Purchase Capacity Block¶

# Find available capacity blocks
aws ec2 describe-capacity-block-offerings \
  --instance-type p5.48xlarge \
  --instance-count 4 \
  --capacity-duration 336  # hours (2 weeks)

# Purchase capacity block
aws ec2 purchase-capacity-block \
  --capacity-block-offering-id cbo-xxx \
  --instance-platform Linux/UNIX

Cost Optimization Strategies¶

Strategy 1: Time-Based Reservations¶

Scenario: Training jobs run 8am-8pm weekdays

# Automation: Create ODCR weekdays 8am, cancel 8pm
# Cost savings: Only pay 12 hours/day * 5 days = 60 hours/week
# vs 168 hours/week for always-on reservation

Strategy 2: Burst + Reserved¶

Normal load: Use spot instances Peak demand: Fail over to reserved capacity

annotations:
  orca.research/launch-type: "spot"
  orca.research/capacity-reservation-preference: "open"

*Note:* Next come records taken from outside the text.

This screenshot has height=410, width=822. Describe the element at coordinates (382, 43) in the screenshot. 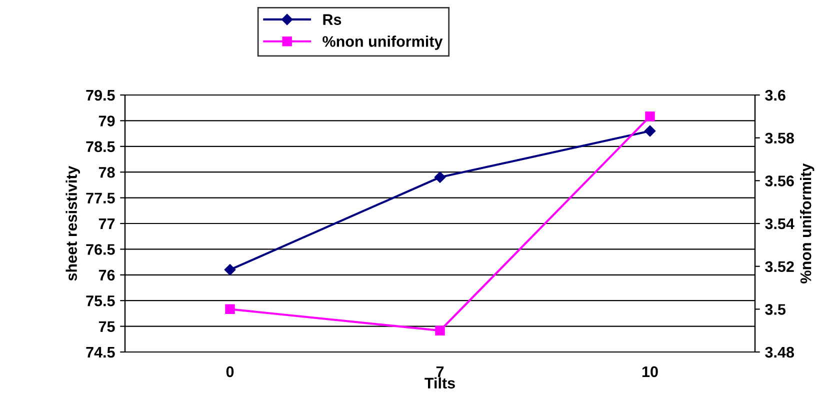

I see `legend-label: %non uniformity` at that location.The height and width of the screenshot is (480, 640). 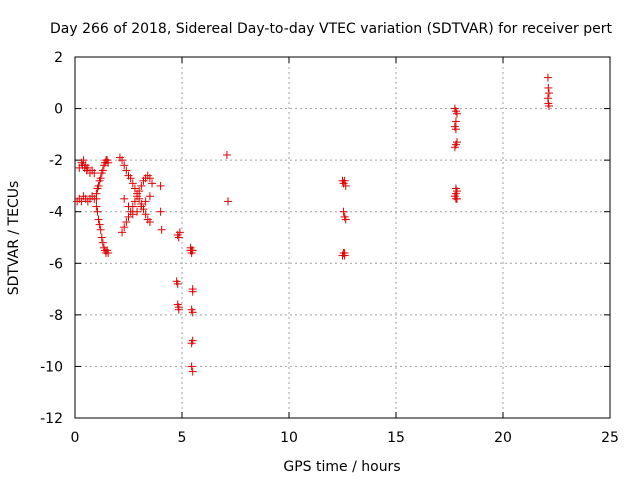 What do you see at coordinates (503, 438) in the screenshot?
I see `x-tick-label: 20` at bounding box center [503, 438].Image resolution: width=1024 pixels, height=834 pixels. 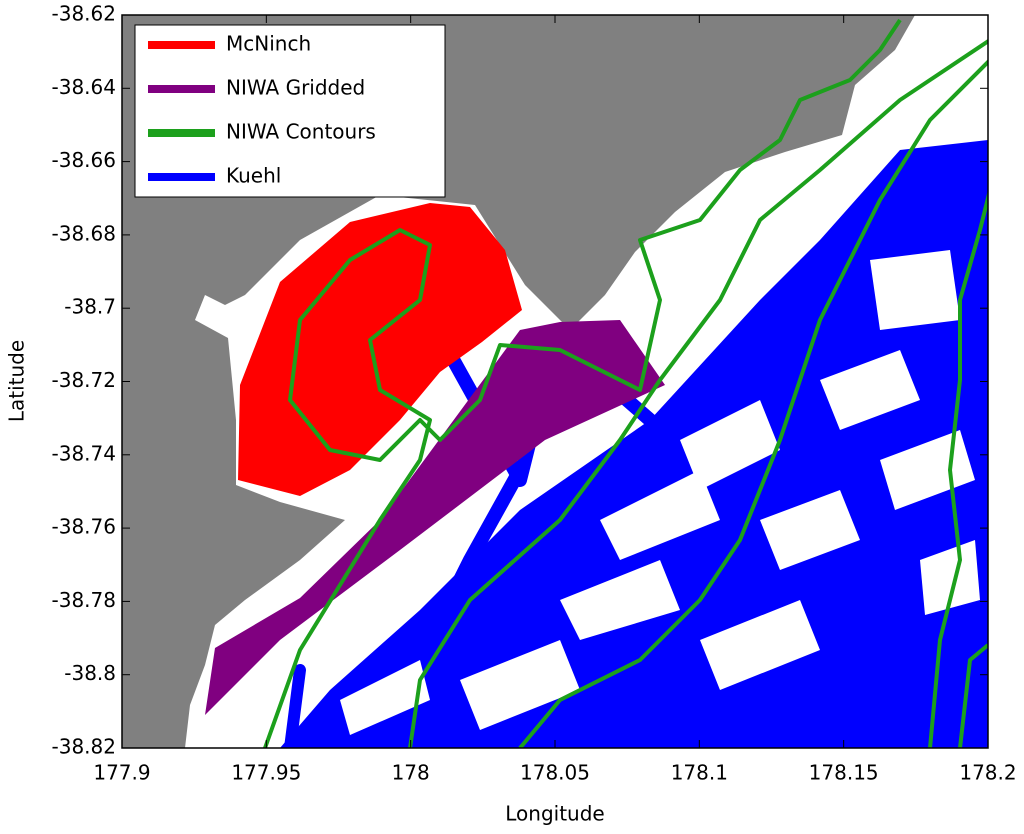 I want to click on x-axis-label: Longitude, so click(x=554, y=814).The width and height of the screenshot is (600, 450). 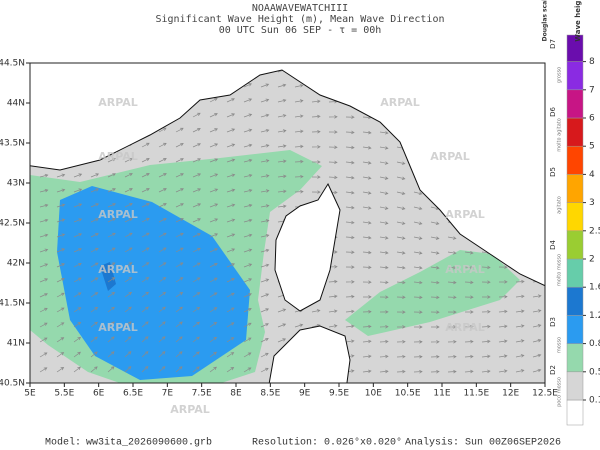 I want to click on x-tick-label: 9.5E, so click(x=339, y=394).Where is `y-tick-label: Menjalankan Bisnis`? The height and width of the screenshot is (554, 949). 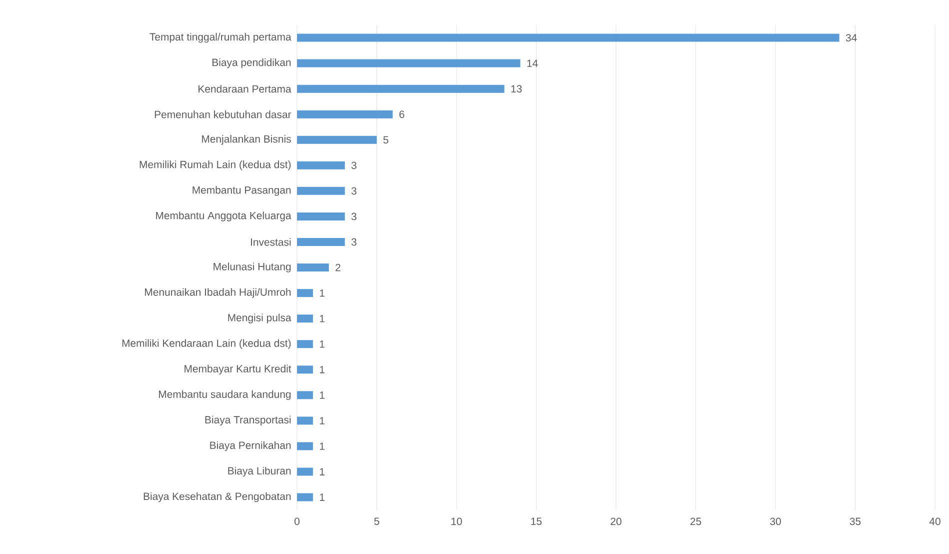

Multiple teams sharing reservation pool: - Create organizational ODCR pool - Teams request from pool via ORCA - Track usage per team with budget-namespace annotation - Charge back based on utilization

Future: Integration with ORCA¶

Configuration¶

# config.yaml
aws:
  capacityReservations:
    enabled: true
    autoDiscovery: true
    preferenceDefault: "open"

    # Specific reservations for workload types
    reservations:
      - id: "cr-training-p5"
        instanceType: "p5.48xlarge"
        workloadType: "training"

      - id: "cr-inference-g5"
        instanceType: "g5.xlarge"
        workloadType: "inference"

Metrics¶

ORCA will expose capacity reservation metrics:

orca_capacity_reservation_total
orca_capacity_reservation_available
orca_capacity_reservation_utilization_percent
orca_capacity_reservation_cost_per_hour

References¶

Timeline¶

REVISED PRIORITY: Given that Capacity Reservations are effectively required for modern GPU instances, this feature timeline is accelerated:

Phase 1 (v0.1.0 - Current): Manual ODCR management outside ORCA
Users create reservations manually
Document workarounds and best practices
ORCA can launch into existing reservations if configured
Phase 2 (v0.2.0 - CRITICAL PRIORITY): Basic ODCR support
Target specific capacity reservations via annotation
orca.research/capacity-reservation-id support
Fail gracefully with clear error if reservation unavailable
Document ODCR setup for P5/P4d instances
Phase 3 (v0.3.0 - HIGH PRIORITY): Automatic ODCR discovery
Query available capacity reservations for instance type
Automatic matching and selection
Prefer reserved capacity over on-demand
Metrics and monitoring for reservation utilization
Phase 4 (v0.4.0): Capacity Blocks support
Support Capacity Block targeting
Plan ahead for scheduled workloads
Integration with workload scheduling
Phase 5 (v0.5.0): Advanced capacity management
ORCA capacity management CLI
Automated reservation lifecycle
Team-based reservation pools
Cost allocation and chargeback

Status: 🚨 CRITICAL FEATURE - Phase 2 (v0.2.0) is essential for GPU workloads

Current Workaround: Users must manually create ODCRs and configure ORCA to use them. Without this, modern GPU instances (P5, P4d) are effectively unavailable.